Le récit s’apparente à une chronique rigoureuse que vient confirmer l’illustration de Grégory Charlet, sobre et au trait précis. Le dessinateur recourt à une imagerie semi-réaliste très expressive enrichie d’une colorisation sombre et terne. Les teintes majoritairement ocre et sépia soulignent à la fois l’aspect daté en référence non seulement à l’univers de l’occultisme mais aussi à la rigueur d’un mysticisme religieux rigide et austère. Pas de couleurs trop vives ou trop éclatantes dans ce récit dont l’arrière-plan reflète l’obscurantisme et la crédulité d’une époque. Refusant les excès du spectaculaire, l’histoire, en dépit de son sujet sulfureux, s’attache à décrire de manière précise une mécanique sociale où la croyance prend le pas sur la raison, où le religieux et le surnaturel se confondent pour conforter une population avide de réponses faciles.

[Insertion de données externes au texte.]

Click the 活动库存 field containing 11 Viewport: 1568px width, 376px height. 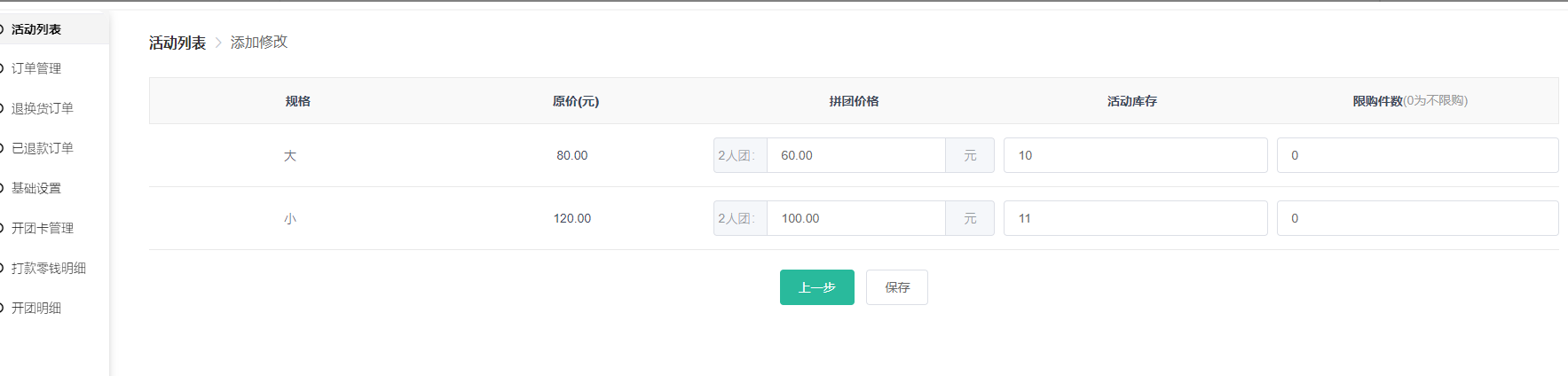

La démarche met en évidence la supercherie sans pour autant céder une part de mystère ; une forme de jeu avec le lecteur comme pour laisser planer un doute.
Quarante ans plus tard, Margaret révélera qu’elle produisait les « coups » de l’esprit en craquant ses propres doigts de pied, mais la vogue de la chasse aux esprits ne s’arrêtera pas pour autant. Les médiums et les adeptes du spiritisme continuent encore aujourd’hui à contacter les esprits. La légende des sœurs n’a pas fini de faire encore quelques adeptes...
À lire à la bougie, un soir de tempête !
(par Patrice Gentilhomme)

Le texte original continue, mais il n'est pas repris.